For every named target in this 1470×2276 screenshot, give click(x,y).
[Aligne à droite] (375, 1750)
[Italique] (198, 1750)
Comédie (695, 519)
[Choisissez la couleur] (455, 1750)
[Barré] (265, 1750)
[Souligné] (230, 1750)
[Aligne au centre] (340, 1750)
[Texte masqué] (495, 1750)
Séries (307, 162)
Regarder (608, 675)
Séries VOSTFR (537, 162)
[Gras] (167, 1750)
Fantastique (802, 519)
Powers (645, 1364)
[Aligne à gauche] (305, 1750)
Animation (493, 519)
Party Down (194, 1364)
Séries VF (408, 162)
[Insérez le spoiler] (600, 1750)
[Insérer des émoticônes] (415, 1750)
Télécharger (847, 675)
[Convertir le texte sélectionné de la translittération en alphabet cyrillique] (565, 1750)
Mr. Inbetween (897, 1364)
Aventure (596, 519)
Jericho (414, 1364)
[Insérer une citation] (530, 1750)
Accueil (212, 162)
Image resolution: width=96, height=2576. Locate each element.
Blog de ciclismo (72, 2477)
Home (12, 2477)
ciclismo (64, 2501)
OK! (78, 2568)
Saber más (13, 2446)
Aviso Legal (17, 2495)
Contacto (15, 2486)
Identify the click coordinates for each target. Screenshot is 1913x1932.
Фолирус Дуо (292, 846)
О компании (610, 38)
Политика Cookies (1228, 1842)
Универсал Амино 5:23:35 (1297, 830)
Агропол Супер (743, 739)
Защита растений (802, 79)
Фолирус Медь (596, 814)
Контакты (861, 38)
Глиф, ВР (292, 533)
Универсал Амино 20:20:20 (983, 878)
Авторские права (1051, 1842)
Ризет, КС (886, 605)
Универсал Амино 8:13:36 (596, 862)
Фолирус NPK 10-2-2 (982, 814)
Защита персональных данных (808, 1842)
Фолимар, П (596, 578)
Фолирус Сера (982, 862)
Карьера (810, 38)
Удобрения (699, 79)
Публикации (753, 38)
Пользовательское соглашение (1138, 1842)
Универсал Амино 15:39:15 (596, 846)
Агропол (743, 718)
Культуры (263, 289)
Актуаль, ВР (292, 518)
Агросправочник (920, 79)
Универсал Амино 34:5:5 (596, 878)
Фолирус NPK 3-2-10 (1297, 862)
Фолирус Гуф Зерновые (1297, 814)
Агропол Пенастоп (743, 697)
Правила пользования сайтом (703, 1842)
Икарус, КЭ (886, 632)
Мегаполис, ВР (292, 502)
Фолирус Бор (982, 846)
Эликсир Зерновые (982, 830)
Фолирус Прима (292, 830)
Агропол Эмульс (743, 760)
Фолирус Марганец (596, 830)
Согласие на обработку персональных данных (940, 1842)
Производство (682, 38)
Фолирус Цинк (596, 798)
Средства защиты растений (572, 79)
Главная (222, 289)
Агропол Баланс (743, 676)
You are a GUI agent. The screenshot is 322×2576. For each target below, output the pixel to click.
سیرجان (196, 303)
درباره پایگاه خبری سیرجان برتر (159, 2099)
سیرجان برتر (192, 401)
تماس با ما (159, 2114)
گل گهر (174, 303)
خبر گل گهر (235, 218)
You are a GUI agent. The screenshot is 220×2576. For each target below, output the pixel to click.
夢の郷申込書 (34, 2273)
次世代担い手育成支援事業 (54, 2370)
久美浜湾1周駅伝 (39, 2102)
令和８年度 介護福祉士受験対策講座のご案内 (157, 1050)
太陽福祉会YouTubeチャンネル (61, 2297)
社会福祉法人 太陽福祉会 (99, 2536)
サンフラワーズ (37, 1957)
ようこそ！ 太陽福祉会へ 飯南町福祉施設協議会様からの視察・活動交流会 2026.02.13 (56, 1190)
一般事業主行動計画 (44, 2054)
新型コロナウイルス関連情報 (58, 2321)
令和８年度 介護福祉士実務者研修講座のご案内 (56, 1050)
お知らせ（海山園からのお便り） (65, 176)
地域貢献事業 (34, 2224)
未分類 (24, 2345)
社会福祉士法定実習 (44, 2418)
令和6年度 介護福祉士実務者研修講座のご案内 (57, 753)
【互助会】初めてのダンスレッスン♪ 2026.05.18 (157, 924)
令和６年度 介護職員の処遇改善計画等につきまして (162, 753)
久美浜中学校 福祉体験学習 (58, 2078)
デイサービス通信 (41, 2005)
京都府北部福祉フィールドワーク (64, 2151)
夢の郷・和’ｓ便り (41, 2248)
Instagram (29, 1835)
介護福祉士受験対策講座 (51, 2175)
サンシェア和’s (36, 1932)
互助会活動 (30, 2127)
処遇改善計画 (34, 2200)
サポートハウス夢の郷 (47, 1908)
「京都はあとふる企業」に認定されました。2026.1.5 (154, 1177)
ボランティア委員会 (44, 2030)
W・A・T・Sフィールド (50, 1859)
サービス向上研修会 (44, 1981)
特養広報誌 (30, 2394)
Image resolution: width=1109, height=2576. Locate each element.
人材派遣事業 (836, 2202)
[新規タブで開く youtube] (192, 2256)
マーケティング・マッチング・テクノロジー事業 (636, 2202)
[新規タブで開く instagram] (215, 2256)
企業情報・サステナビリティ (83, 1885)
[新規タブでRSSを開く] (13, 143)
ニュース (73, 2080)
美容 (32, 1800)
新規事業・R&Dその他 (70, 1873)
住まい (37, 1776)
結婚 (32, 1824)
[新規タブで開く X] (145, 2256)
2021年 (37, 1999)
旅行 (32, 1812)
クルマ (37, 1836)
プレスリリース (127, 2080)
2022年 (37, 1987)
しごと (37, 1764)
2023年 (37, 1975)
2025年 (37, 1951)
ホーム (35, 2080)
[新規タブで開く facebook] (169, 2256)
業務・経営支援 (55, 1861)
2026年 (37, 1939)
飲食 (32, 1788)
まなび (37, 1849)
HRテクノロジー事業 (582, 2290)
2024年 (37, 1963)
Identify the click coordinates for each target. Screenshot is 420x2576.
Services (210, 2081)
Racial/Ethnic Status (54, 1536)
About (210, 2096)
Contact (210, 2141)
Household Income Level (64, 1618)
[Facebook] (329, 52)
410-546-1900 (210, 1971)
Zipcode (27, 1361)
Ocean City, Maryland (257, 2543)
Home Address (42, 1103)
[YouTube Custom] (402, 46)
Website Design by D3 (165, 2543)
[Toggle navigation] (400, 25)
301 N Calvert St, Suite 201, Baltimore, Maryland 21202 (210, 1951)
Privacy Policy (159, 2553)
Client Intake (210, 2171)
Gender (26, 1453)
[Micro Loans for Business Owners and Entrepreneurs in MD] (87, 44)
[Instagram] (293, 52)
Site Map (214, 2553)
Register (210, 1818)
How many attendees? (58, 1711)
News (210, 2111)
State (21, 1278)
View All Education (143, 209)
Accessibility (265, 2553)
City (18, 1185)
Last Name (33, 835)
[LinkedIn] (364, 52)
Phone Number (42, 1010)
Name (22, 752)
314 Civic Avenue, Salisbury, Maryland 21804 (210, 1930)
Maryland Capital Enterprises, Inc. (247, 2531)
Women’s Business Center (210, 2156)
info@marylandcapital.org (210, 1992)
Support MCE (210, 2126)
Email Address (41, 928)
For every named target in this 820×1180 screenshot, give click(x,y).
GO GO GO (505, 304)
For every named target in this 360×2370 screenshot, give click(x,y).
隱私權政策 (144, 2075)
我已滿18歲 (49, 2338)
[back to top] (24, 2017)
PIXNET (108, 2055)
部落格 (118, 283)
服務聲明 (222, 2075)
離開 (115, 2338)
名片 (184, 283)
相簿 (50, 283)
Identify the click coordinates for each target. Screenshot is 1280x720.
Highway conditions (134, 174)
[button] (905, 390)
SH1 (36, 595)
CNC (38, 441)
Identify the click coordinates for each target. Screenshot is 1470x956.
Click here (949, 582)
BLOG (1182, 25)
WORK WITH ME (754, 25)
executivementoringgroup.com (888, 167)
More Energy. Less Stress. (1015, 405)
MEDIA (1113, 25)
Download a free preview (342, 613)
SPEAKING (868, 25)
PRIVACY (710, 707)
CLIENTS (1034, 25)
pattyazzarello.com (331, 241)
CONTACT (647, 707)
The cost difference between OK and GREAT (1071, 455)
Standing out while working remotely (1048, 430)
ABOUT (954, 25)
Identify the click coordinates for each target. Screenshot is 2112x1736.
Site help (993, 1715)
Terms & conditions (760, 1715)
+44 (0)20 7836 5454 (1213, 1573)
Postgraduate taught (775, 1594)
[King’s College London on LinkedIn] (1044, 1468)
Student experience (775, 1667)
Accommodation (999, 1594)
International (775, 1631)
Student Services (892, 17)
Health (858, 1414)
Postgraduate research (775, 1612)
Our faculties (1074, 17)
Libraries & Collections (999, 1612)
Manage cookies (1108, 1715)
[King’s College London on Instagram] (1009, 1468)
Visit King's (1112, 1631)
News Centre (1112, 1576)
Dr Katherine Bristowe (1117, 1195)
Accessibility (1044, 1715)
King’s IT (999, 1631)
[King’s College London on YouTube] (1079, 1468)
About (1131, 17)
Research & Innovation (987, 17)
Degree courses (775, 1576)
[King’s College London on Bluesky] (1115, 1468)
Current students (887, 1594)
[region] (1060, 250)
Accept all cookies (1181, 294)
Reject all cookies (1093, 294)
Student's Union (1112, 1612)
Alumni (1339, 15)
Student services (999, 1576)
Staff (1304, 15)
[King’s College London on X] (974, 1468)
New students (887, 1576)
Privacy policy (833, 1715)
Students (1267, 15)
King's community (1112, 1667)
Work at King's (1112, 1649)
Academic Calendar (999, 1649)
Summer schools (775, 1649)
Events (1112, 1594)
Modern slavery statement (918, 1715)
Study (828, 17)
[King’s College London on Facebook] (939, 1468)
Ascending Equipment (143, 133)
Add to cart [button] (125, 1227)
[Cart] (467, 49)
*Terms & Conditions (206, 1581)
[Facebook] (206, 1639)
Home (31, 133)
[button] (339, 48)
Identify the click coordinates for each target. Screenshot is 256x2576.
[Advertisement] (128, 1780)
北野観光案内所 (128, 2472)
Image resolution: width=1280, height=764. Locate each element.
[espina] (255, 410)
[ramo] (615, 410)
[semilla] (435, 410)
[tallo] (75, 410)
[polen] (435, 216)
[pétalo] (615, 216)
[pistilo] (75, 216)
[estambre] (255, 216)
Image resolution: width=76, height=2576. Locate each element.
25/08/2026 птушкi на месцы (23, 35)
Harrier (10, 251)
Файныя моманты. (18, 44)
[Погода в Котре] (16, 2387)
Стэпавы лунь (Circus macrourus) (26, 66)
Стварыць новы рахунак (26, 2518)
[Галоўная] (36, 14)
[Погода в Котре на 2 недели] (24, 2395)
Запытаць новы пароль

☆ ☆ ☆

• **Brief**
In the listing above, find the line holding "旅行 (32, 1812)" and the line holding "Services (210, 2081)", then output those two lines and every line between them exactly.

• **Solution to the exercise**
旅行 (32, 1812)
クルマ (37, 1836)
プレスリリース (127, 2080)
2022年 (37, 1987)
しごと (37, 1764)
2023年 (37, 1975)
2025年 (37, 1951)
ホーム (35, 2080)
[新規タブで開く facebook] (169, 2256)
業務・経営支援 (55, 1861)
2026年 (37, 1939)
飲食 (32, 1788)
まなび (37, 1849)
HRテクノロジー事業 (582, 2290)
2024年 (37, 1963)
Identify the click coordinates for each target. Screenshot is 420x2576.
Services (210, 2081)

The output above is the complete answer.